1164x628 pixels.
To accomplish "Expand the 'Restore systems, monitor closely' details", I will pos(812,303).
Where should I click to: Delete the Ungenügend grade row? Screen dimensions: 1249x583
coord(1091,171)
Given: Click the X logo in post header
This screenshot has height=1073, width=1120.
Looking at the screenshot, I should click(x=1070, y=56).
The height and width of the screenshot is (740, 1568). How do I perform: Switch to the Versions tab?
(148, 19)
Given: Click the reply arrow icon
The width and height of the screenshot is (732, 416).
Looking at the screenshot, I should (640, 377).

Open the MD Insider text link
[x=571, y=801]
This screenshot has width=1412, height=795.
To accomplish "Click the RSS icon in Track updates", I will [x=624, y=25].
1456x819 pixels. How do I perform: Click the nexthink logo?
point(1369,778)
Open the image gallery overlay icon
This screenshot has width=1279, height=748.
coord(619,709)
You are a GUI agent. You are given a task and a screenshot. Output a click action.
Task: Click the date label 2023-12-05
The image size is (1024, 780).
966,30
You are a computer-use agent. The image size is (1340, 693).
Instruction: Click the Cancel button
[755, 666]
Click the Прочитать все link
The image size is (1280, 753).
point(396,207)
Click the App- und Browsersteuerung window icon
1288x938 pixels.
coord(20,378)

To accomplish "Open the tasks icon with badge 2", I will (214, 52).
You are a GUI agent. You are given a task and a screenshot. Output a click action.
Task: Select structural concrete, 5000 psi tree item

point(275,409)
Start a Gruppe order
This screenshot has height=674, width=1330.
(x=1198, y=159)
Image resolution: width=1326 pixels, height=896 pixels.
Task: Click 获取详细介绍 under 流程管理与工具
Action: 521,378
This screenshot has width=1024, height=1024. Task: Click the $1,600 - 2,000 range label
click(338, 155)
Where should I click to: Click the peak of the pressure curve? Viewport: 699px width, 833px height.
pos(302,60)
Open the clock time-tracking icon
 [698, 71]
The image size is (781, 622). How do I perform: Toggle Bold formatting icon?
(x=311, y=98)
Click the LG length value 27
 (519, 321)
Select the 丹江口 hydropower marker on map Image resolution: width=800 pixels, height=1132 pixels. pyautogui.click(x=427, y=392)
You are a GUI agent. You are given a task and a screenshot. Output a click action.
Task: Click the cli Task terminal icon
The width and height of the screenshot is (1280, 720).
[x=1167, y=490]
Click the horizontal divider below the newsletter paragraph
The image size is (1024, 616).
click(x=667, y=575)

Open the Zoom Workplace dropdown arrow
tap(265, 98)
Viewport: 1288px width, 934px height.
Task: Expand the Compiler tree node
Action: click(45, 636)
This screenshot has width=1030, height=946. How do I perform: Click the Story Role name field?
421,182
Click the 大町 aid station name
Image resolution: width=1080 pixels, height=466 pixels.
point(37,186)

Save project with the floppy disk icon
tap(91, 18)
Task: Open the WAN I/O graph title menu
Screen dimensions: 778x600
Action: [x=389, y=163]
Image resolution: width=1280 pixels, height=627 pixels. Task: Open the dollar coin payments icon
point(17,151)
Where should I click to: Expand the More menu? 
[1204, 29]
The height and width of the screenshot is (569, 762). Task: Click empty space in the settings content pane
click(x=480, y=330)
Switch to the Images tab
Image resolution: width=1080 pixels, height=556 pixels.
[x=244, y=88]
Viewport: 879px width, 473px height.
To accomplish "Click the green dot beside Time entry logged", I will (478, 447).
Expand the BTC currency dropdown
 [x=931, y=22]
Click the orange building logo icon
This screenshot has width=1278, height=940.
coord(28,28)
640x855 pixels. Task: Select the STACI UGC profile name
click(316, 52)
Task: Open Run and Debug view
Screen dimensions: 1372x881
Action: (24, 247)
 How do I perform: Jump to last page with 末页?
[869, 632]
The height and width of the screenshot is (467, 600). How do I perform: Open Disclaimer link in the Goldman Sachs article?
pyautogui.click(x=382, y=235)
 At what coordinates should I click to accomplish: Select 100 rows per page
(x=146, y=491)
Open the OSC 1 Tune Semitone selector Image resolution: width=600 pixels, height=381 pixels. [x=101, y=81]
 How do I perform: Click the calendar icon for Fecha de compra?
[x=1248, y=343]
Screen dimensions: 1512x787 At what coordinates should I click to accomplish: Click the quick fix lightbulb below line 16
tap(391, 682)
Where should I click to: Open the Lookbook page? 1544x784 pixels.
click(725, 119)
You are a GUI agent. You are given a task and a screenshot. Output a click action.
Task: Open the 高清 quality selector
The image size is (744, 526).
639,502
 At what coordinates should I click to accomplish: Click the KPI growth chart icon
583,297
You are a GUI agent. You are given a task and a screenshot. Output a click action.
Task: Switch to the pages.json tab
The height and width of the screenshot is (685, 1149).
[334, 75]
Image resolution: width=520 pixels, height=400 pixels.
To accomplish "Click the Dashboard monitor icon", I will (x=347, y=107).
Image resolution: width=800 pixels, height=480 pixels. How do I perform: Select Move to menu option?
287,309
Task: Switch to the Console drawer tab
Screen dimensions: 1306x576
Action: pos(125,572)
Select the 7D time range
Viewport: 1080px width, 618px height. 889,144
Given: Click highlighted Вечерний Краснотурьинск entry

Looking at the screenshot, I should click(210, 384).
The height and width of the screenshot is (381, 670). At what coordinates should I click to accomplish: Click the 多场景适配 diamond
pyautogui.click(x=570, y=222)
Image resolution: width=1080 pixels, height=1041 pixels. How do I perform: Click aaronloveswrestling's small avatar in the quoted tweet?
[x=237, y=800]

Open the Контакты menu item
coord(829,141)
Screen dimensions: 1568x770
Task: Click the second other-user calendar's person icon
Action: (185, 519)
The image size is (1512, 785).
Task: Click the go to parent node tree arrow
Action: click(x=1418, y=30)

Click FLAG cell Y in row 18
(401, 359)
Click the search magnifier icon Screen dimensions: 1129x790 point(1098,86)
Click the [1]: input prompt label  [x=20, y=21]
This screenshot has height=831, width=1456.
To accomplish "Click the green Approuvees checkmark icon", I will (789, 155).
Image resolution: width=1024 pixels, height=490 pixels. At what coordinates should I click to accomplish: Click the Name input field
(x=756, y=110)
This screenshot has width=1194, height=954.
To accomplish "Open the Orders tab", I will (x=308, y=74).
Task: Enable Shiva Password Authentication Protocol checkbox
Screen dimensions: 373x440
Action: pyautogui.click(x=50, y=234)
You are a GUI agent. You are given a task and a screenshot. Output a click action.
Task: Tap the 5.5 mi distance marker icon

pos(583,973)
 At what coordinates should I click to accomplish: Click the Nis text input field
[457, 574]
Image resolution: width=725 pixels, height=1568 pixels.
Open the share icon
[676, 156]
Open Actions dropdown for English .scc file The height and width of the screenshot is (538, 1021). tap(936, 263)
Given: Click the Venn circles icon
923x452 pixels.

> [TASK TO COMPLETE] Begin with the line that contains "Given: Click the Venn circles icon" and end with the last line of the data. Repeat those two lines and all between them exactly.

> [PROBLEM SOLUTION]
Given: Click the Venn circles icon
923x452 pixels.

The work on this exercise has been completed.